Assignment:
In the Fashola news report below, rewrite everything from "Some personalities at" down to "place in Lagos.", changing "high table" to "head table".

Passage shown:
..............................

“I wont give account of my administration on the pages of newspapers,”- Fashola

FORMER Governor of Lagos State, Mr Babatunde Fashola, has declared that he is not interested in giving account of his stewardship on the pages of newspapers.
Fashola, who spoke at the 16th Bishop Mike Okonkwo annual lecture in Lagos on Thursday made the declaration in his response to a question during the question and answer session, at the event held at Shell Hall, Muson Centre,  Lagos.

The former governor who was the guest lecturer, spoke on the lecture titled: “The Nigerian political class and the citizens quest for good governance,” made the declaration when he was asked by a reporter to break his silence over the allegations trailing his administration in Lagos State.

However, a mild drama unfolded during the question-and-answer session.
A journalist from The SUN, Mr. Chika Abanobi, noted that Fashola was right to urge Nigerians to hold their leaders accountable.

He, therefore, asked Fashola to respond to the allegations of corruption levelled against him which included the N78m the former governor spent on the personal website.

Some personalities at the high table, which included the host, Dr. Mike Okonkwo, who is the presiding Bishop of The Redeemed Evangelical Mission, did not feel comfortable when Fashola was put on the spot as some signalled to the journalist to keep shut and sit down.

Popular comedian, Tee A, who was the Master of Ceremony, jibed, “Mr. SUN, continue standing in the Sun.”

Fashola, who was taken aback by the journalist’s audacity, responded, “To the man in The SUN, I don’t respond to allegations on the pages of newspapers.”
“I wont give account of my administration on the pages of newspapers,” Fashola said.

In his lecture, Fashola attributed the success in curtailing the menace of Ebola Virus Disease in Nigeria, to the cremation law his administration has put in place in Lagos.

“When we introduced the cremation law, there were lots of criticism. It got to a stage where  I had to come out and explained to the people that it was necessary that everyone must cremate their dead.

“But, I also let our people know that we have become a global city state, there are people from other parts of the world who are living with us and who cremation is not alien to as it is a way of life. They live here, work here, but when they die, they are taking out of here. Why? Why can”t they be buried here?

Earlier, the chairman of the occasion, Professor George Obiozor, who was also a former Nigerian Ambassador to the US, said it is crucial that a cursory look be taken on Nigerian political evolution from time to time. 
“When we do this, we will know where we are coming from, where we are, and of course, where we are going,” Obiozor said.

..............................

Given information:
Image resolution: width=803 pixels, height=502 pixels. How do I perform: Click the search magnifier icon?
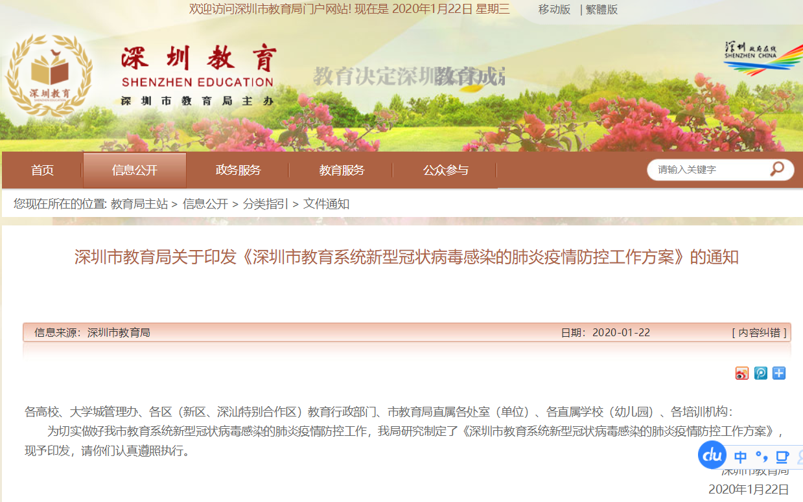click(x=776, y=170)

..............................

Output for this exercise:
Some personalities at the head table, which included the host, Dr. Mike Okonkwo, who is the presiding Bishop of The Redeemed Evangelical Mission, did not feel comfortable when Fashola was put on the spot as some signalled to the journalist to keep shut and sit down.

Popular comedian, Tee A, who was the Master of Ceremony, jibed, “Mr. SUN, continue standing in the Sun.”

Fashola, who was taken aback by the journalist’s audacity, responded, “To the man in The SUN, I don’t respond to allegations on the pages of newspapers.”
“I wont give account of my administration on the pages of newspapers,” Fashola said.

In his lecture, Fashola attributed the success in curtailing the menace of Ebola Virus Disease in Nigeria, to the cremation law his administration has put in place in Lagos.